== RECORDS PROVIDED ==

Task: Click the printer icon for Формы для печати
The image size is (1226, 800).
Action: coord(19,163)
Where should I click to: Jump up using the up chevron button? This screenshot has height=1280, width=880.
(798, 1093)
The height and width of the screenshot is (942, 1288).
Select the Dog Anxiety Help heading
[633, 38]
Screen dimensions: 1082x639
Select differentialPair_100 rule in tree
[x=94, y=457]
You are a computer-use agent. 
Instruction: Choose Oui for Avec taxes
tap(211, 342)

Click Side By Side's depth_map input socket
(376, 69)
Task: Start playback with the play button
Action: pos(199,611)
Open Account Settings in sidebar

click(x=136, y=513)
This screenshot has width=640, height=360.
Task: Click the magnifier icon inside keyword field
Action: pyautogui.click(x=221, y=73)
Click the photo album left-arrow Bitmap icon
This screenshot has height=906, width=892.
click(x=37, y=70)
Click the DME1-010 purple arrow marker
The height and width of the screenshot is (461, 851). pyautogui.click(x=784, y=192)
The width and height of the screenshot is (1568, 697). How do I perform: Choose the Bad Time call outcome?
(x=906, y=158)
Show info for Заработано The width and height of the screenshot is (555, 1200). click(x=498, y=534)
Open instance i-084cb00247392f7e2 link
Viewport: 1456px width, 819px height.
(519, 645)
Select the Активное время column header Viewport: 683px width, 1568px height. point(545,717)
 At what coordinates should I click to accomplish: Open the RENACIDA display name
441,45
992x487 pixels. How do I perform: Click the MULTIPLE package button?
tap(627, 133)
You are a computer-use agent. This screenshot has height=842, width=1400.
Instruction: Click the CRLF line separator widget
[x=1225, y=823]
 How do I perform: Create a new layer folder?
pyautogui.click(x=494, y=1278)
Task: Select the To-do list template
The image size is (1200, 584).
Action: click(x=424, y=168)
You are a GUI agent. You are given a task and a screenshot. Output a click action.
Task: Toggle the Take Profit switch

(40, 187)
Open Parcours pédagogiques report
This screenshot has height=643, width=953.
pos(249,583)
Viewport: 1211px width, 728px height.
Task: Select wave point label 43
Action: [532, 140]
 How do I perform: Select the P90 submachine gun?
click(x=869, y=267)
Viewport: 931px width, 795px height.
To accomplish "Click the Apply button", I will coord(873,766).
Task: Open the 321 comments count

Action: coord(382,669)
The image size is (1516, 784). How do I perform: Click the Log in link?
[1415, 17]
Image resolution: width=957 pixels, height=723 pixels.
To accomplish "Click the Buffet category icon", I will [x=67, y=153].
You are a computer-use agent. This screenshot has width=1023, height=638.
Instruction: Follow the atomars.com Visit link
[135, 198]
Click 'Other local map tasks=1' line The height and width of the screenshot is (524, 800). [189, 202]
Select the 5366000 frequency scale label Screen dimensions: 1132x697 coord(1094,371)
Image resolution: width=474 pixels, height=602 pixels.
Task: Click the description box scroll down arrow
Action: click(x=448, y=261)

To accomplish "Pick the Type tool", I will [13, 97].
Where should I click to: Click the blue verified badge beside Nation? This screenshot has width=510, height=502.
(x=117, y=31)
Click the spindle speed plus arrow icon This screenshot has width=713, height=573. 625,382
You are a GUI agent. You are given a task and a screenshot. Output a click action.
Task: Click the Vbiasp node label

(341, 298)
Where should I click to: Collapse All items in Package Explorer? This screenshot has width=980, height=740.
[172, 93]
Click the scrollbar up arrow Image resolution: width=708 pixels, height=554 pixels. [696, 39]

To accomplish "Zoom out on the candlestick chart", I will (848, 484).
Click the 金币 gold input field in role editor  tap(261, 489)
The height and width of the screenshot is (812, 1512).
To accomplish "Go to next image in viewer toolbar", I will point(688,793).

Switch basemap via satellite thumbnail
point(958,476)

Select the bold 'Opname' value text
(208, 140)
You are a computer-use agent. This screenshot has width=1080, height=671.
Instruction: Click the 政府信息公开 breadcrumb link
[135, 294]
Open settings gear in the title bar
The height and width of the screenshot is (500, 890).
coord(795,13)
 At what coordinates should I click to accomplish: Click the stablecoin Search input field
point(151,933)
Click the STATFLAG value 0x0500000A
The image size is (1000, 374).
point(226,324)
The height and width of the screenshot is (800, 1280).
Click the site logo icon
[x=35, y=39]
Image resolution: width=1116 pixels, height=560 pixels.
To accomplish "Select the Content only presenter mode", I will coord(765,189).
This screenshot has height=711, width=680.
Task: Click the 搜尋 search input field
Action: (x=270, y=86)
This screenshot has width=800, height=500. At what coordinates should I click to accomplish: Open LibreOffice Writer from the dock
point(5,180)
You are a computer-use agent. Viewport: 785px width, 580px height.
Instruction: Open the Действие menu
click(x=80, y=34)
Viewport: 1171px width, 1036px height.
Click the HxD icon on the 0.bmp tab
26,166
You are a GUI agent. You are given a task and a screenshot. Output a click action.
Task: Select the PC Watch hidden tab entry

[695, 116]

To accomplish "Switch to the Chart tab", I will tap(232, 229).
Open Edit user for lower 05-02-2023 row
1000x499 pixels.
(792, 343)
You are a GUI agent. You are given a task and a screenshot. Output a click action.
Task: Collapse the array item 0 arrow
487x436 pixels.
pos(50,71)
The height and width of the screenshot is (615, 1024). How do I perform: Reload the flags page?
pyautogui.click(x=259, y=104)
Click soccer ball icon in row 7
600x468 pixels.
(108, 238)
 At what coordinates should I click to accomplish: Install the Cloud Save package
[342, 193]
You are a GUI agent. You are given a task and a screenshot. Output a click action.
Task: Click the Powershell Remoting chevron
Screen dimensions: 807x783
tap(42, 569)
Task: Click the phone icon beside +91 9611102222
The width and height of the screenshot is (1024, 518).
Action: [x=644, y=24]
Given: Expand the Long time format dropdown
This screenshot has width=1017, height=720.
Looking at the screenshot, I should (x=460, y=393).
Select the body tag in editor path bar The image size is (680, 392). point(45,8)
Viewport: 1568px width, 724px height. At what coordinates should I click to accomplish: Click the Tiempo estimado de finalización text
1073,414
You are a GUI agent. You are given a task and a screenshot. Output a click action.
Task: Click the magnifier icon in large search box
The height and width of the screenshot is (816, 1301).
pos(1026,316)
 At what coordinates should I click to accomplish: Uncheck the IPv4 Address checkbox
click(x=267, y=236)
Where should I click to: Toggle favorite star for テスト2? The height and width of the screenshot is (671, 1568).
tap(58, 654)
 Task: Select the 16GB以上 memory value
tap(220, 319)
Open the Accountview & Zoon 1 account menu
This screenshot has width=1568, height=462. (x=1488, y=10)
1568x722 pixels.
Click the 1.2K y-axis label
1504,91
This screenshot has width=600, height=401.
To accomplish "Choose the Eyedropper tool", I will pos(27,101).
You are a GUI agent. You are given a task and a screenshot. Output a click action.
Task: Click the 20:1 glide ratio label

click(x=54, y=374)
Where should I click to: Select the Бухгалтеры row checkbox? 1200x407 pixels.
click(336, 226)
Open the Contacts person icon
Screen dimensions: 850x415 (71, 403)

===

TASK GOAL. Rewrite all of the material above with "Where should I click to:" swapped for "Where do I click to:" everywhere it occurs, leaving every other part unchanged.

REPLY TO THE TASK.
Task: Click the printer icon for Формы для печати
The image size is (1226, 800).
Action: coord(19,163)
Where do I click to: Jump up using the up chevron button? This screenshot has height=1280, width=880.
(798, 1093)
The height and width of the screenshot is (942, 1288).
Select the Dog Anxiety Help heading
[633, 38]
Screen dimensions: 1082x639
Select differentialPair_100 rule in tree
[x=94, y=457]
You are a computer-use agent. 
Instruction: Choose Oui for Avec taxes
tap(211, 342)

Click Side By Side's depth_map input socket
(376, 69)
Task: Start playback with the play button
Action: pos(199,611)
Open Account Settings in sidebar

click(x=136, y=513)
This screenshot has width=640, height=360.
Task: Click the magnifier icon inside keyword field
Action: pyautogui.click(x=221, y=73)
Click the photo album left-arrow Bitmap icon
This screenshot has height=906, width=892.
click(x=37, y=70)
Click the DME1-010 purple arrow marker
The height and width of the screenshot is (461, 851). pyautogui.click(x=784, y=192)
The width and height of the screenshot is (1568, 697). How do I perform: Choose the Bad Time call outcome?
(x=906, y=158)
Show info for Заработано The width and height of the screenshot is (555, 1200). click(x=498, y=534)
Open instance i-084cb00247392f7e2 link
Viewport: 1456px width, 819px height.
(519, 645)
Select the Активное время column header Viewport: 683px width, 1568px height. point(545,717)
 At what coordinates should I click to accomplish: Open the RENACIDA display name
441,45
992x487 pixels. How do I perform: Click the MULTIPLE package button?
tap(627, 133)
You are a computer-use agent. This screenshot has height=842, width=1400.
Instruction: Click the CRLF line separator widget
[x=1225, y=823]
 How do I perform: Create a new layer folder?
pyautogui.click(x=494, y=1278)
Task: Select the To-do list template
The image size is (1200, 584).
Action: click(x=424, y=168)
You are a GUI agent. You are given a task and a screenshot. Output a click action.
Task: Toggle the Take Profit switch

(40, 187)
Open Parcours pédagogiques report
This screenshot has height=643, width=953.
pos(249,583)
Viewport: 1211px width, 728px height.
Task: Select wave point label 43
Action: [532, 140]
 How do I perform: Select the P90 submachine gun?
click(x=869, y=267)
Viewport: 931px width, 795px height.
To accomplish "Click the Apply button", I will coord(873,766).
Task: Open the 321 comments count

Action: coord(382,669)
The image size is (1516, 784). How do I perform: Click the Log in link?
[1415, 17]
Image resolution: width=957 pixels, height=723 pixels.
To accomplish "Click the Buffet category icon", I will [x=67, y=153].
You are a computer-use agent. This screenshot has width=1023, height=638.
Instruction: Follow the atomars.com Visit link
[135, 198]
Click 'Other local map tasks=1' line The height and width of the screenshot is (524, 800). [189, 202]
Select the 5366000 frequency scale label Screen dimensions: 1132x697 coord(1094,371)
Image resolution: width=474 pixels, height=602 pixels.
Task: Click the description box scroll down arrow
Action: click(x=448, y=261)

To accomplish "Pick the Type tool", I will [13, 97].
Where do I click to: Click the blue verified badge beside Nation? This screenshot has width=510, height=502.
(x=117, y=31)
Click the spindle speed plus arrow icon This screenshot has width=713, height=573. 625,382
You are a GUI agent. You are given a task and a screenshot. Output a click action.
Task: Click the Vbiasp node label

(341, 298)
Where do I click to: Collapse All items in Package Explorer? This screenshot has width=980, height=740.
[172, 93]
Click the scrollbar up arrow Image resolution: width=708 pixels, height=554 pixels. [696, 39]

To accomplish "Zoom out on the candlestick chart", I will (848, 484).
Click the 金币 gold input field in role editor  tap(261, 489)
The height and width of the screenshot is (812, 1512).
To accomplish "Go to next image in viewer toolbar", I will point(688,793).

Switch basemap via satellite thumbnail
point(958,476)

Select the bold 'Opname' value text
(208, 140)
You are a computer-use agent. This screenshot has width=1080, height=671.
Instruction: Click the 政府信息公开 breadcrumb link
[135, 294]
Open settings gear in the title bar
The height and width of the screenshot is (500, 890).
coord(795,13)
 At what coordinates should I click to accomplish: Click the stablecoin Search input field
point(151,933)
Click the STATFLAG value 0x0500000A
The image size is (1000, 374).
point(226,324)
The height and width of the screenshot is (800, 1280).
Click the site logo icon
[x=35, y=39]
Image resolution: width=1116 pixels, height=560 pixels.
To accomplish "Select the Content only presenter mode", I will coord(765,189).
This screenshot has height=711, width=680.
Task: Click the 搜尋 search input field
Action: (x=270, y=86)
This screenshot has width=800, height=500. At what coordinates should I click to accomplish: Open LibreOffice Writer from the dock
point(5,180)
You are a computer-use agent. Viewport: 785px width, 580px height.
Instruction: Open the Действие menu
click(x=80, y=34)
Viewport: 1171px width, 1036px height.
Click the HxD icon on the 0.bmp tab
26,166
You are a GUI agent. You are given a task and a screenshot. Output a click action.
Task: Select the PC Watch hidden tab entry

[695, 116]

To accomplish "Switch to the Chart tab", I will tap(232, 229).
Open Edit user for lower 05-02-2023 row
1000x499 pixels.
(792, 343)
You are a GUI agent. You are given a task and a screenshot. Output a click action.
Task: Collapse the array item 0 arrow
487x436 pixels.
pos(50,71)
The height and width of the screenshot is (615, 1024). How do I perform: Reload the flags page?
pyautogui.click(x=259, y=104)
Click soccer ball icon in row 7
600x468 pixels.
(108, 238)
 At what coordinates should I click to accomplish: Install the Cloud Save package
[342, 193]
You are a GUI agent. You are given a task and a screenshot. Output a click action.
Task: Click the Powershell Remoting chevron
Screen dimensions: 807x783
tap(42, 569)
Task: Click the phone icon beside +91 9611102222
The width and height of the screenshot is (1024, 518).
Action: [x=644, y=24]
Given: Expand the Long time format dropdown
This screenshot has width=1017, height=720.
Looking at the screenshot, I should (x=460, y=393).
Select the body tag in editor path bar The image size is (680, 392). point(45,8)
Viewport: 1568px width, 724px height. At what coordinates should I click to accomplish: Click the Tiempo estimado de finalización text
1073,414
You are a GUI agent. You are given a task and a screenshot. Output a click action.
Task: Click the magnifier icon in large search box
The height and width of the screenshot is (816, 1301).
pos(1026,316)
 At what coordinates should I click to accomplish: Uncheck the IPv4 Address checkbox
click(x=267, y=236)
Where do I click to: Toggle favorite star for テスト2? The height and width of the screenshot is (671, 1568).
tap(58, 654)
 Task: Select the 16GB以上 memory value
tap(220, 319)
Open the Accountview & Zoon 1 account menu
This screenshot has width=1568, height=462. (x=1488, y=10)
1568x722 pixels.
Click the 1.2K y-axis label
1504,91
This screenshot has width=600, height=401.
To accomplish "Choose the Eyedropper tool", I will pos(27,101).
You are a GUI agent. You are given a task and a screenshot. Output a click action.
Task: Click the 20:1 glide ratio label

click(x=54, y=374)
Where do I click to: Select the Бухгалтеры row checkbox? 1200x407 pixels.
click(336, 226)
Open the Contacts person icon
Screen dimensions: 850x415 (71, 403)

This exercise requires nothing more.